[start of EXERCISE DATA]

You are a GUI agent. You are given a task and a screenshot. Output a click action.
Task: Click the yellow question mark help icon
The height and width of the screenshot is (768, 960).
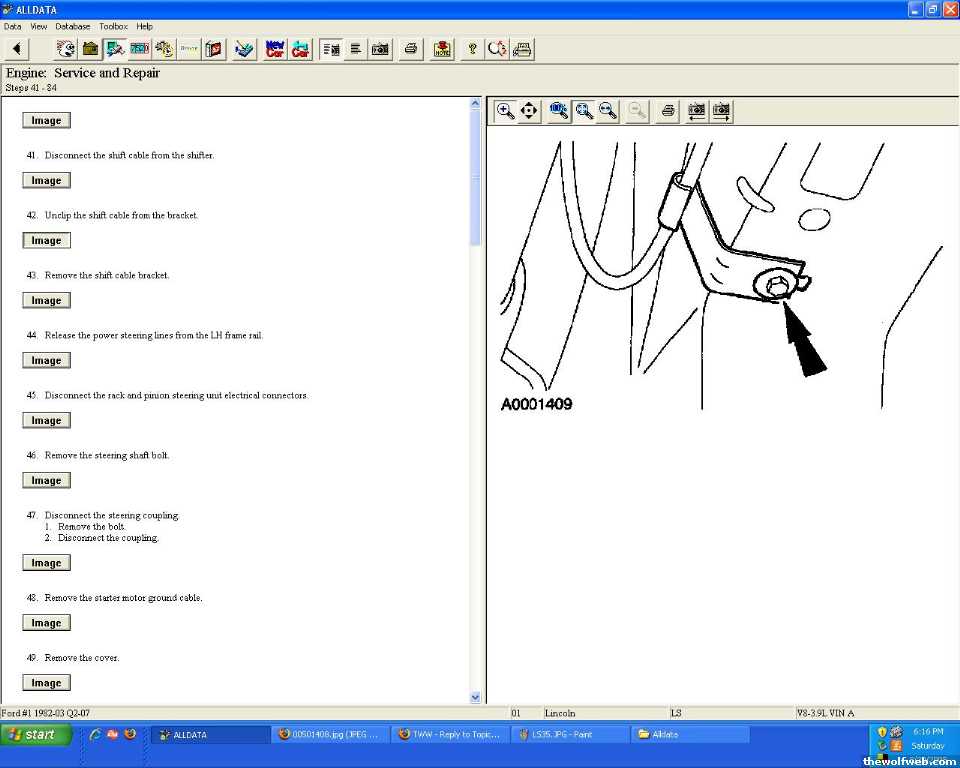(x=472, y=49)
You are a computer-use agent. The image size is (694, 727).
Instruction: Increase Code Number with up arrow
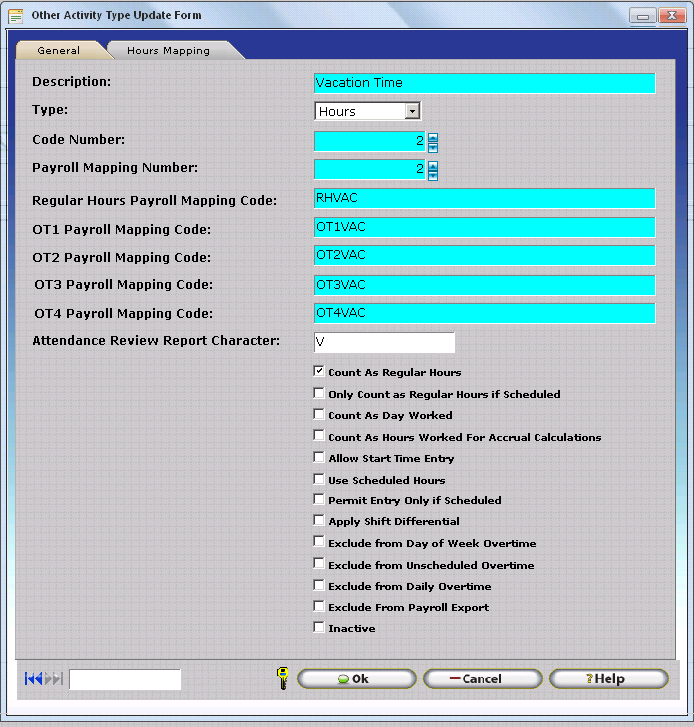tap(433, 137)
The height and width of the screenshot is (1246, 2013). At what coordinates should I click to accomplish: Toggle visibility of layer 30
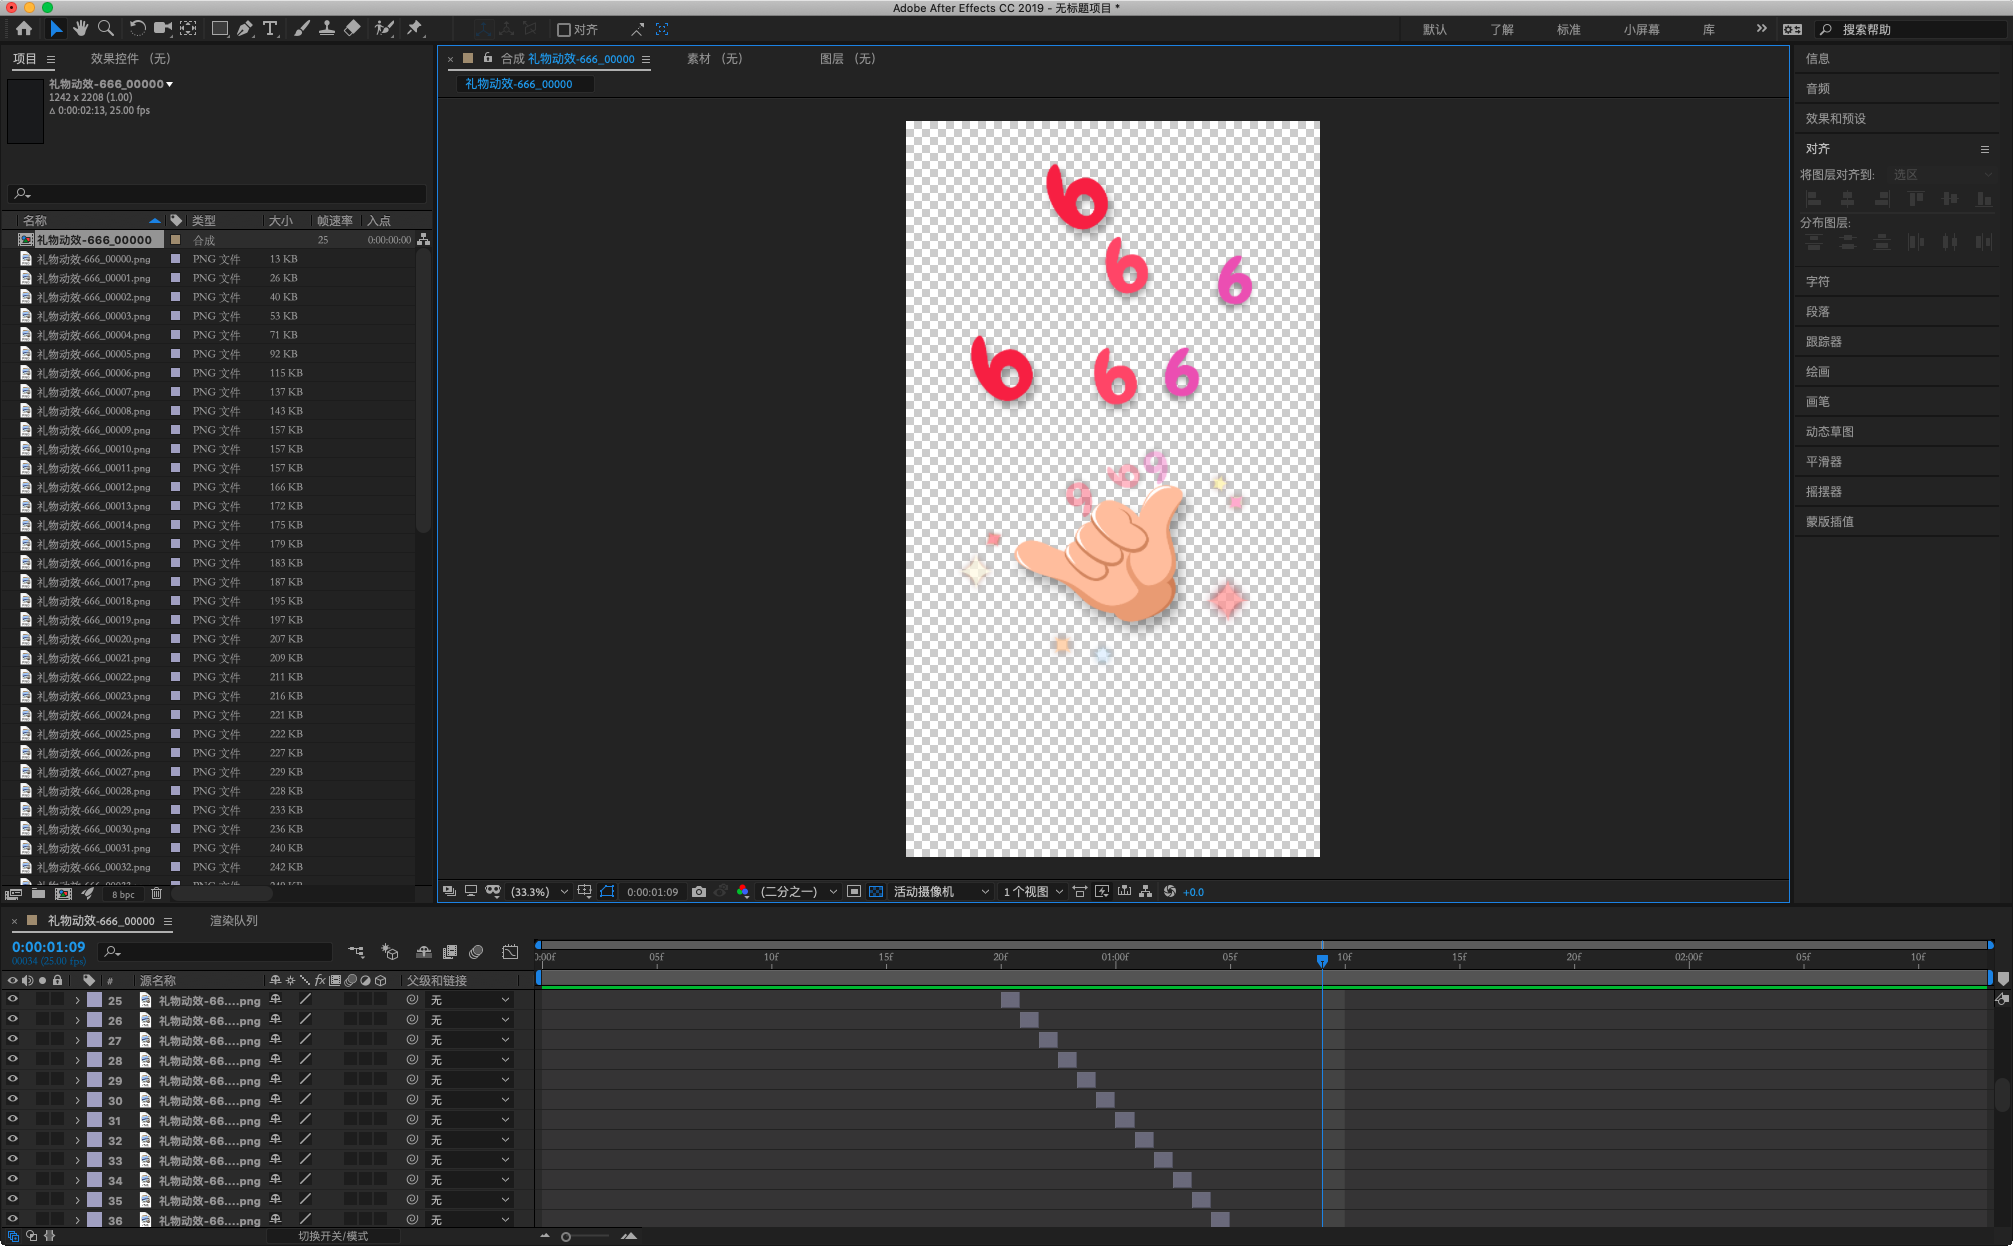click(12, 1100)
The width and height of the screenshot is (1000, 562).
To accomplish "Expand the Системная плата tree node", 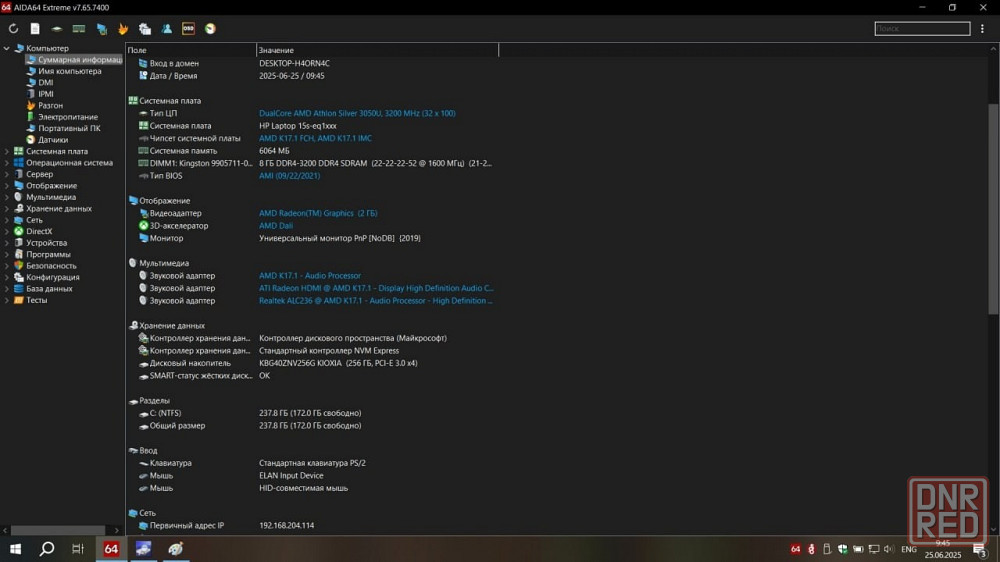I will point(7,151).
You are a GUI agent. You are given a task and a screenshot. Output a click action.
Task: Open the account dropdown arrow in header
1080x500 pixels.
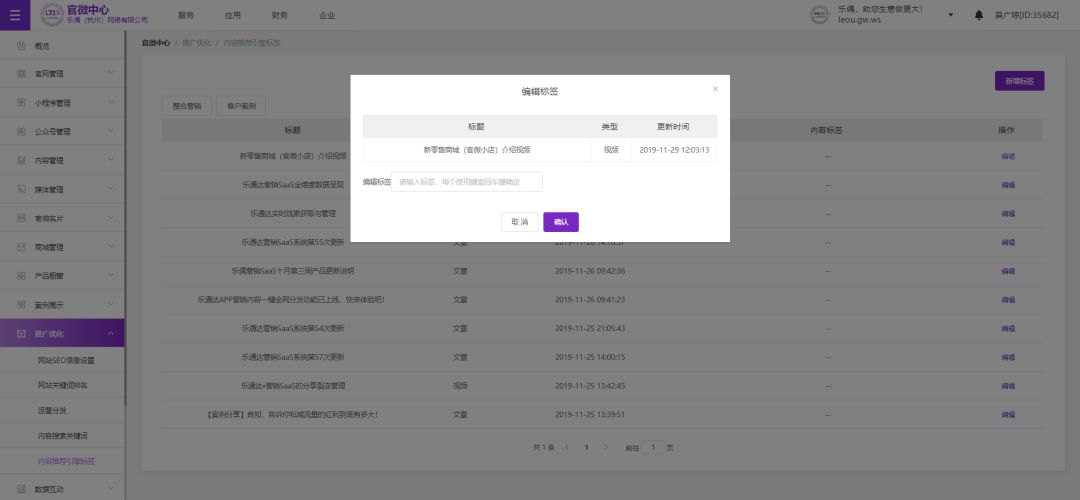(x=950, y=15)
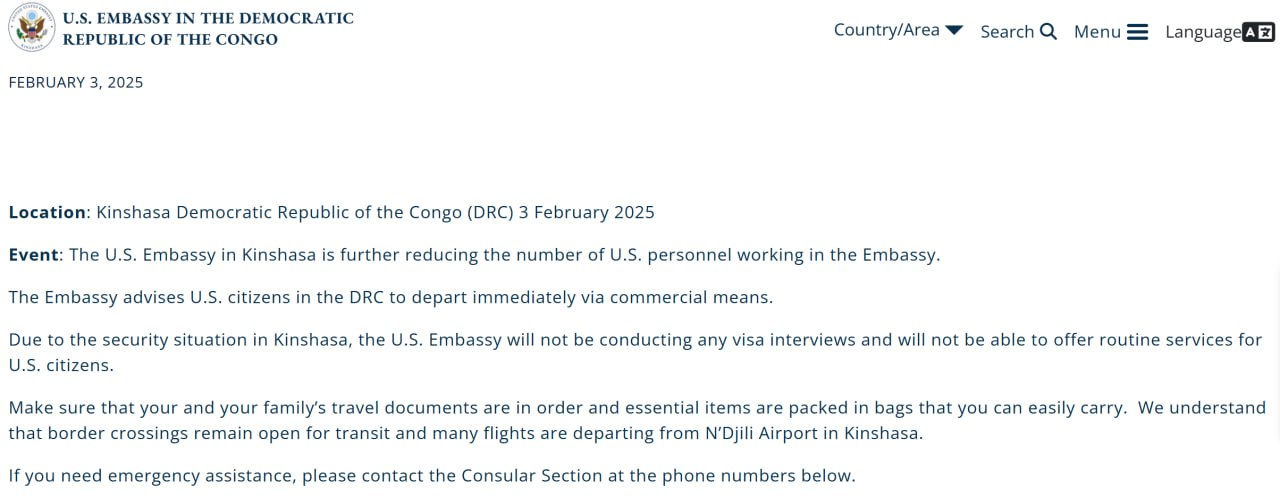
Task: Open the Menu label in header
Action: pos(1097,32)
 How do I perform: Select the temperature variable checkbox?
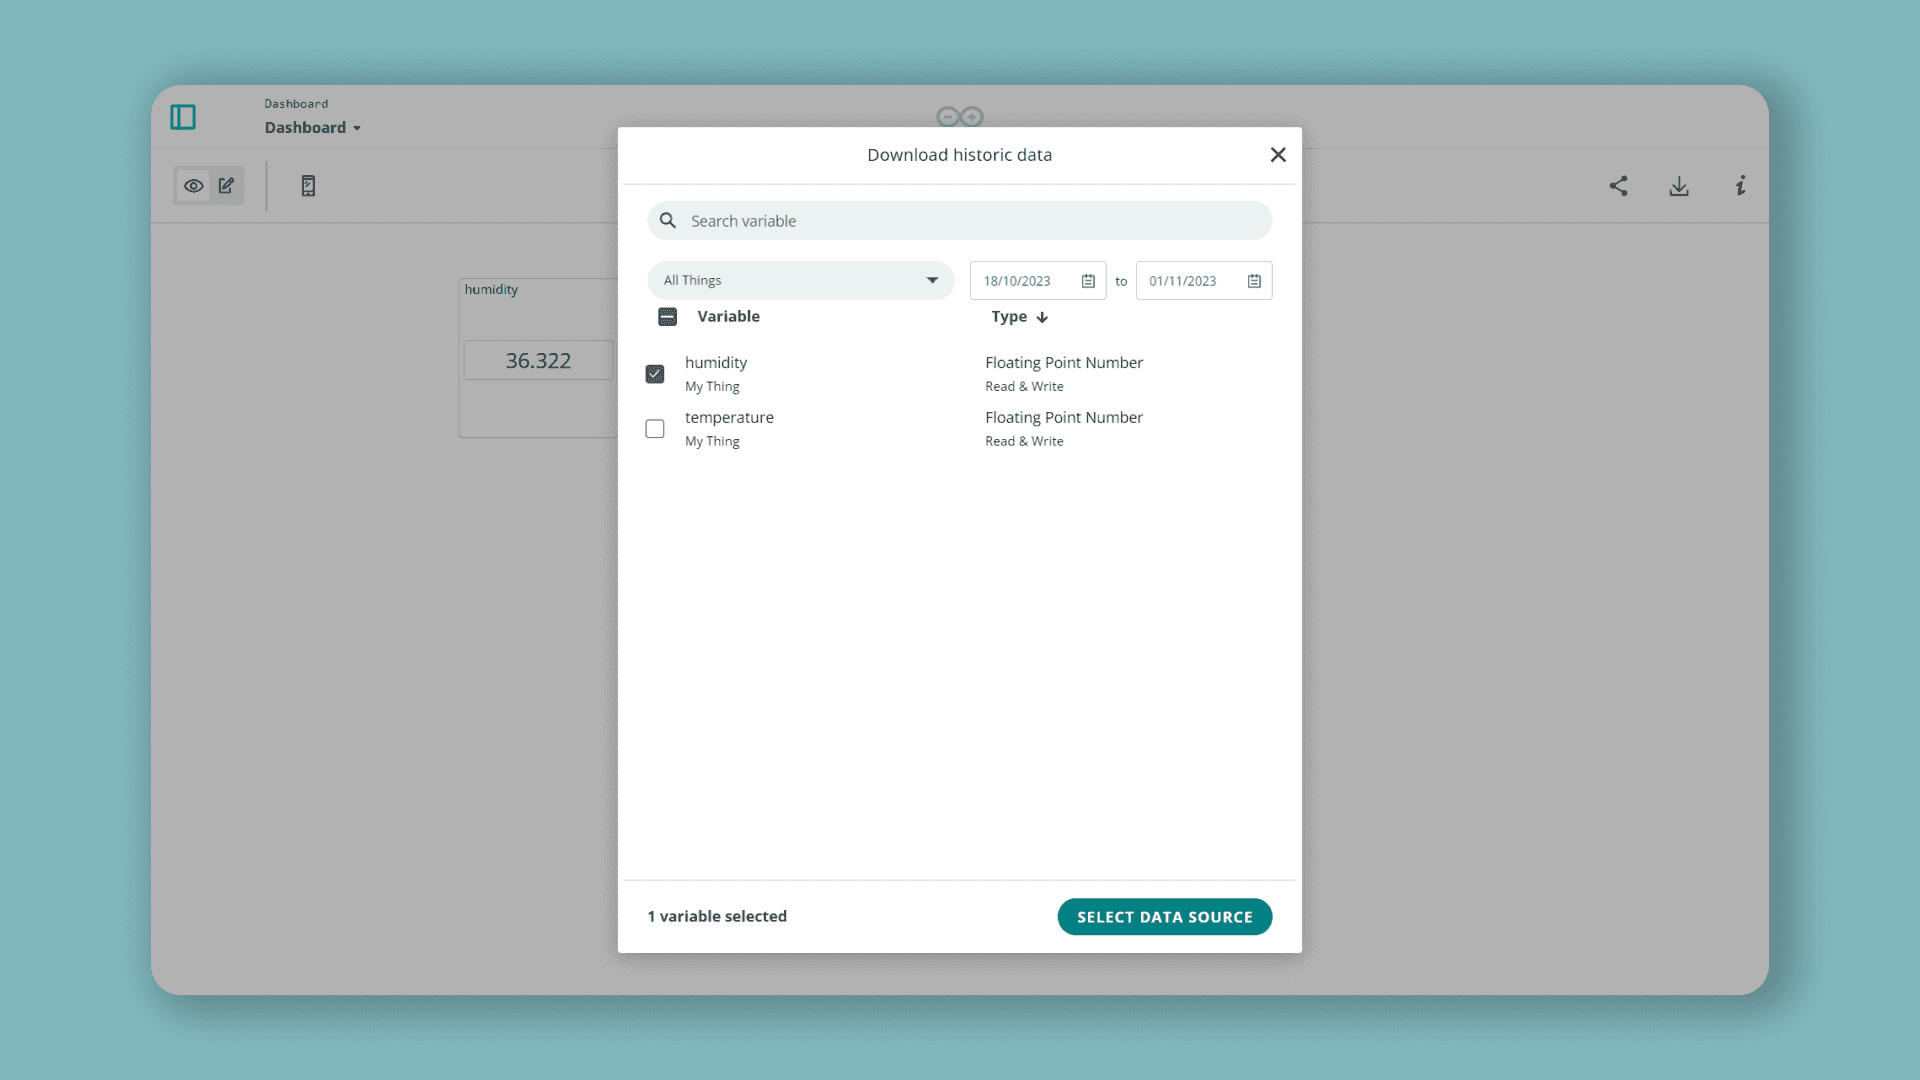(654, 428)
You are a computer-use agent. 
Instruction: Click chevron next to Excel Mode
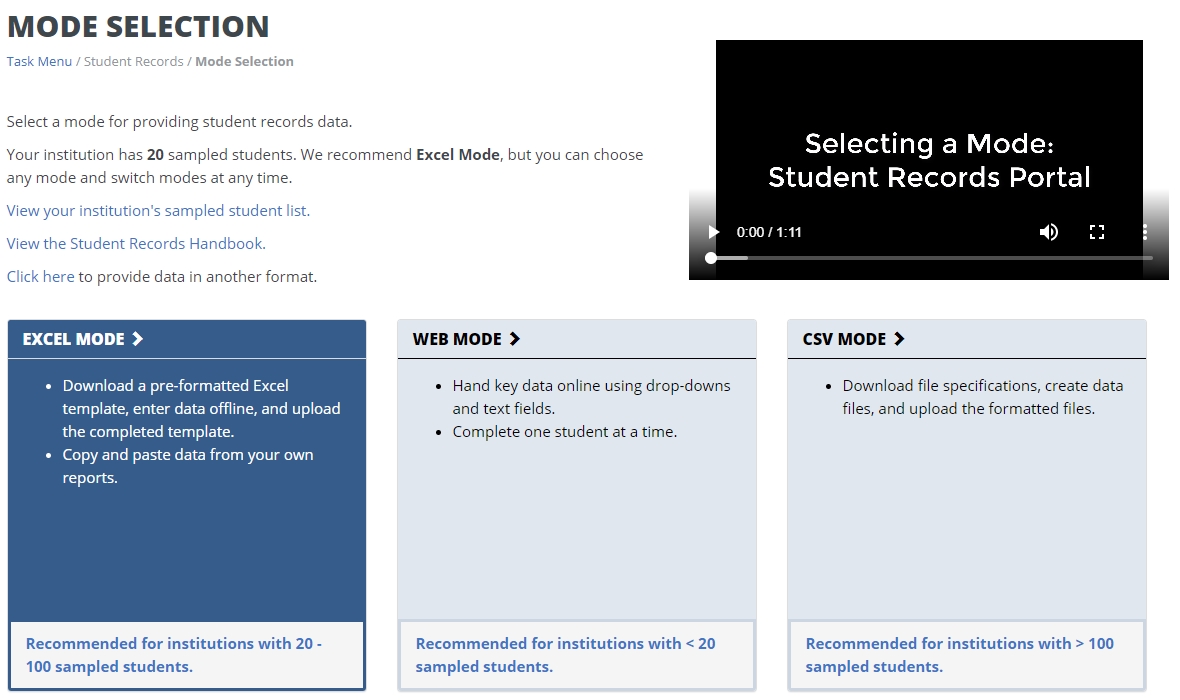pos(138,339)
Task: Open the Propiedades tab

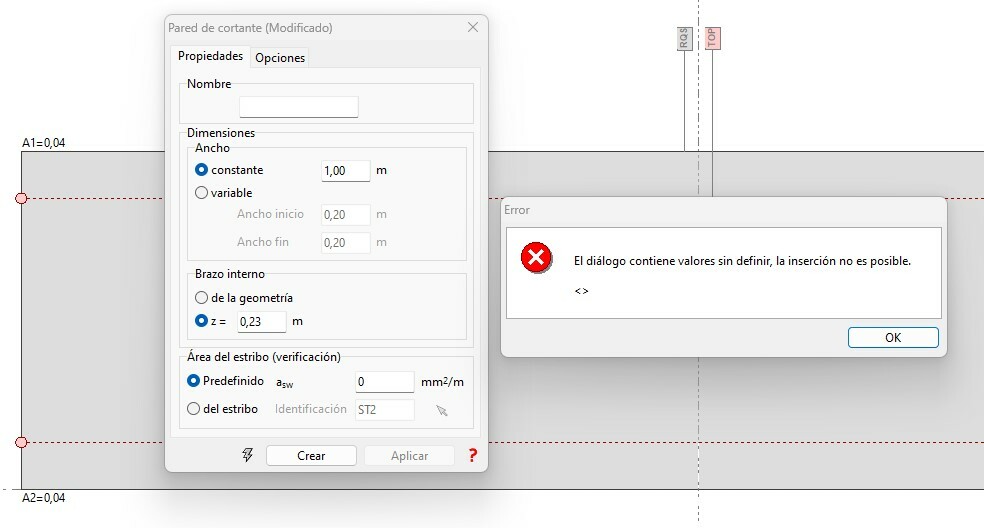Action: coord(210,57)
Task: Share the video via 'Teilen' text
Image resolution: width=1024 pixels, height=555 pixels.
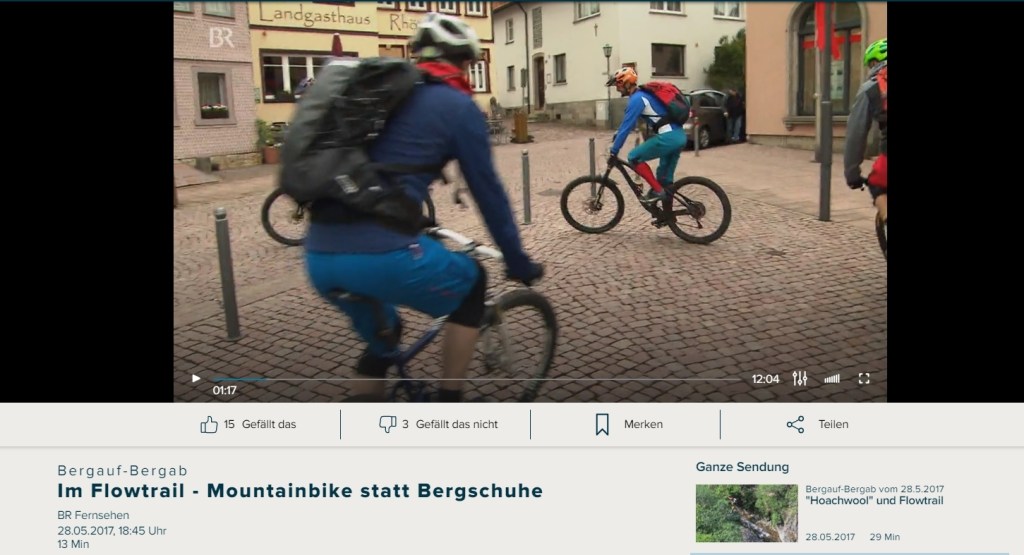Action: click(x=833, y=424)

[end of EXERCISE DATA]

STATED PROBLEM — Starting at the line that contains "Task: Share the video via 'Teilen' text" and stopping at the end of the listing, reproduce those lines in full, requests included, but omit the pictures. Multiply each coordinate in the answers by 2.2 and round to the nearest whole number, rounding halves up.

SOLUTION —
Task: Share the video via 'Teilen' text
Image resolution: width=1024 pixels, height=555 pixels.
Action: click(x=1833, y=933)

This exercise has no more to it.